Activity ::
Write out the records below word for word, please.

[Extracted records]
== Segment start ==

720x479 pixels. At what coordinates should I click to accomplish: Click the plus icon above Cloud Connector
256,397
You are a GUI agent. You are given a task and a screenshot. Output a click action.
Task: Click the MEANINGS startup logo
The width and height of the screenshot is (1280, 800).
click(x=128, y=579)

== Segment end ==

Completed task ::
720x479 pixels. At what coordinates should I click to accomplish: Click the plus icon above Cloud Connector
256,397
You are a GUI agent. You are given a task and a screenshot. Output a click action.
Task: Click the MEANINGS startup logo
The width and height of the screenshot is (1280, 800).
click(x=128, y=579)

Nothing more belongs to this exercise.